Cristina Lucas
Immobile Engine
The Kunstsammlungen Chemnitz is presenting the first extensive solo museum exhibition in Germany of work by the Spanish artist Cristina Lucas (born 1973 in Jaén, lives and works in Madrid). The focus of the exhibition is on large video installations, representative key works and more recent works by this artist.
Unending Lightning is the title of her three-part video installation which explores the extensive history of bomb attacks on civilian populations since the invention of aviation. The visual database in the form of a monumental triptych is being constantly expanded, and has also been for the exhibition in Chemnitz. For this venue, places mainly in Eastern Europe and Russia were explored, as well as in Syria, where in view of the outbreak of the Covid pandemic air attacks are being dispensed with, for a short period at least. The city of Chemnitz, which was severely bombed on 5 March 1945, has also been included in the chronology.
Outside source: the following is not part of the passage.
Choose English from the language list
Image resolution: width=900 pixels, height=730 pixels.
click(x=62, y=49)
Another topic involves a critical view of economic relations. The video work Europleasure International Ltd. Touch and Go deals in a humorous way with the post-industrial structural changes in Liverpool and with gestures of protest. The work Surplus Value simply had to be present in the city that has the largest Karl Marx monument. This particular work asks what has become of the original manuscripts of Marx’ Capital, cultural documents which have long since also accrued economic added value.
Frédéric Bußmann (Director General of the Kunstsammlungen Chemnitz) comments: “In her highly varied works Lucas does not shy away from difficult circumstances, integrates contemporary social critique into her explorations, but in doing so does not lose her sense of humour – although sometimes there is a slightly bitter taste.”
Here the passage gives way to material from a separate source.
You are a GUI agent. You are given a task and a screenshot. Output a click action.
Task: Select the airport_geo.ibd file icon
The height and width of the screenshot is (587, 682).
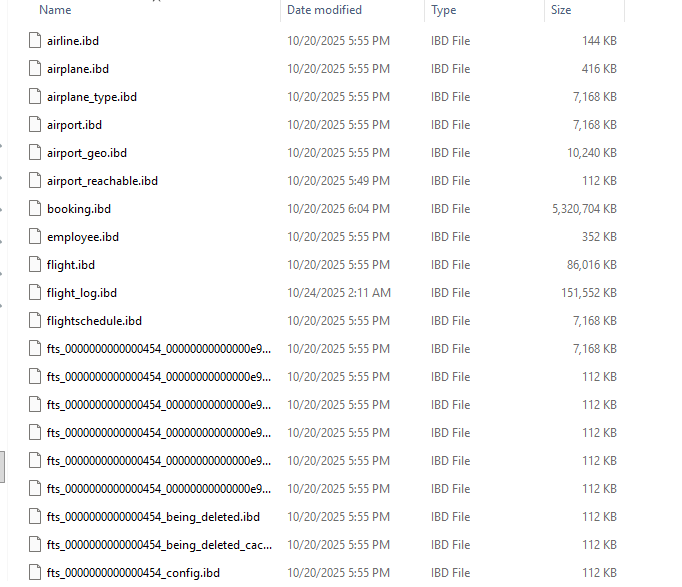point(35,153)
In this sense, she has constantly developed new ways of depicting world maps and cartographies that focus on power, language, gender and energy relations. Her most recent film, The People that is missing, was made in the most northerly part of Norway, the Svalbard archipelago (formerly Spitzbergen) and combines landscape scenes and textual phenomena. The film’s voice-over is a long poem made up of quotations from politicians, philosophers, geologists and poets.
Cristina Lucas’ works are very diverse. A new series of paintings is inspired by chemistry and physics. Out of trace elements and minerals that make up components of the human body, she develops painting materials and abstract “compositions”. Art serves Lucas as an aesthetic and seductive possibility of producing knowledge borne by elementary curiosity and a questioning of her surroundings.
Catalogue
A catalogue will be published to accompany the exhibition edited by Frédéric Bußmann and Sabine Maria Schmidt, with texts by Miguel Caballero, Katerina Gregos and Sabine Maria Schmidt, DCV-Books, Berlin, pp. 144, German and English, 29 Euro (in our Museum Shop)
Cristina Lucas – Short Biography
Born 1973 in Jaén, lives and works in Madrid. She studied fine art until 1998 at the Universidad Complutense, Madrid (ES), from 1999 – 2000 at the University of California, Irvine (US) and from 2006 – 2007 at the Rijksakademie van Beeldende Kunsten, Amsterdam (NL).
Her works have been exhibited internationally since 2004, including solo exhibitions at the Centro de Arte Dos Mayo de Móstoles (near Madrid), the Museo de Arte Carrillo Gil in Mexico, the OK Centrum Linz, the MUDAM Luxemburg, Kunsthalle 3.14 Bergen; also in group exhibitions at the Manifesta 12, Palermo; the 12. Shanghai Biennale, Shanghai; the 5.Ural-Industrie-Biennale or most recently in Diversity United, Tempelhof, Flughafen Berlin; the State Tretyakov Gallery, Moscow and the Palais de Tokyo, Paris.